PAGE EXTRACT.

+ + + + +

Alcohol and Antibiotics

December 26, 2017

Hunter S. Clonts - Medical Student1, Matthew Vasey MD2

1MD Candidate, Florida International University Herbert Wertheim College of Medicine, Class of 2020
2Department of Emergency Medicine, Tampa General Hospital | TeamHealth, an affiliate of University of South Florida Morsani College of Medicine

Disclosure: Opinions reflect neither employer nor affiliated institutions, soley those of the author(s).

In 2015, the National Institute of Health revealed that nearly 42 percent of US adults who drink also report using some form of prescription medication known to interact with alcohol. (1) Whether prescribed for a sore throat, ear infection, STD, or simply as empiric treatment to treat a potential infection, antibiotics are one of the most prescribed forms of medications to young adults today. A trending google search among these young adults trying to maintain their social life during their antibiotic course is thus "can I drink alcohol while taking my antibiotics?"

While many medications can interact with alcohol, the answer to the above search is not so clear-cut. In short, it depends on which type of antibiotic the patient in question is taking as well as the patient's age. For the sake of this article, we will be discussing antibiotic-alcohol interactions in an otherwise healthy young adult.

+ + + + +

COLLECTED MATERIAL.
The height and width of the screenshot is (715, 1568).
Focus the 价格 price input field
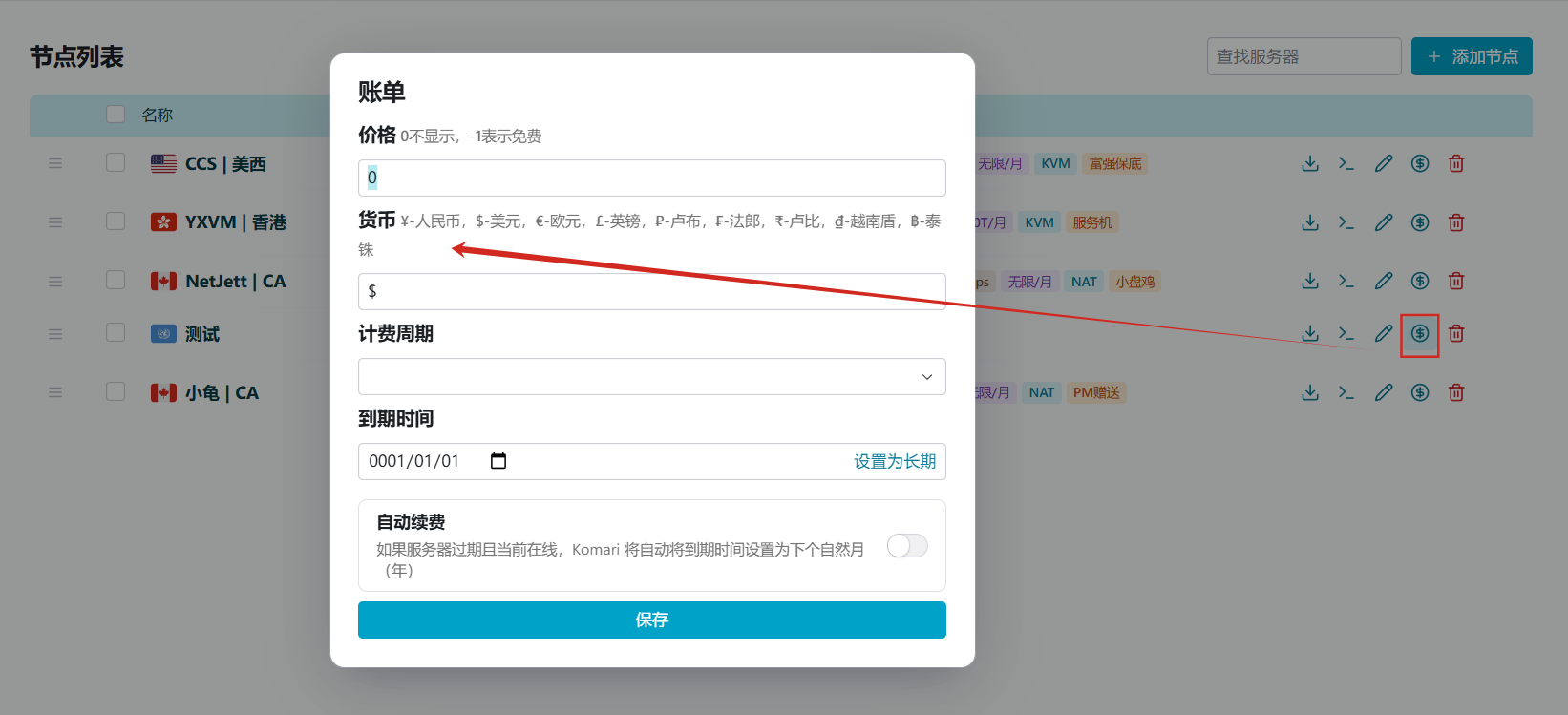point(651,178)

+ + + + +

QUESTIONS ON THE MATERIAL.
(a) Answer these about the alcohol and antibiotics article, one line each:
(i) In 2015, what share of US adults who drink reported using a prescription medication known to interact with alcohol?
(ii) Which hospital's Department of Emergency Medicine is listed for Matthew Vasey?
(iii) What two things does the answer to whether alcohol can be taken with antibiotics depend on?
(b) Resume the alcohol and antibiotics article after its last sentence.

RESPONSE LIST.
(a)
(i) Nearly 42 percent
(ii) Tampa General Hospital
(iii) Which type of antibiotic the patient is taking and the patient's age

(b)
Patients often assume that they should avoid alcohol while taking any antibiotics; however, this belief has no foundation with all antibiotics. (2) In fact, only a relatively small number of antibiotics appear to interact with alcohol when consumed together. The antibiotic erythromycin may increase alcohol absorption in the intestine as it increases stomach emptying. (5) Another study also found that people taking the antituberculosis drug isoniazid should avoid concurrent alcohol use as the interaction can cause liver damage. (5) Perhaps the most common interaction between alcohol and antibiotics is known as the "disulfiram-like reaction," named after the medication "disulfiram" which is a drug prescribed to alcoholics to essentially give them instant hangover symptoms. The disulfiram-like reaction can consist of flushing, nausea, abdominal cramps, headache, low blood pressure and even heart palpitations - a list of antibiotics known to cause a disulfiram-like reaction when combined with alcohol are listed in the table below. (1)

To conclude, most antibiotics prescribed in general practice do not require abstinence from alcohol. (4) Aside from isoniazid and the antibiotics known to cause a disulfiram-like reaction, evidence shows that moderate alcohol consumption probably does not interfere with antibiotic effectiveness or metabolism. (5) There are, however, concerns regarding concurrent alcohol use with any form of underlying infection in the body as research findings have indicated that heavy alcohol use can impair the function of certain immune cells needed to fight those infections. (5) That being said, even in the setting of no alcohol-antibiotic interaction, it is likely best to avoid heavy alcohol use while the body mounts its defense against any invading organism that might be causing infection. Despite the seemingly ubiquitous benign presence of alcohol in college, there remains potential for long-term negative bio-psycho-social effects which should prompt in the least a reasonable level of discretion when engaging in otherwise accepted mainstream collegiate social practice.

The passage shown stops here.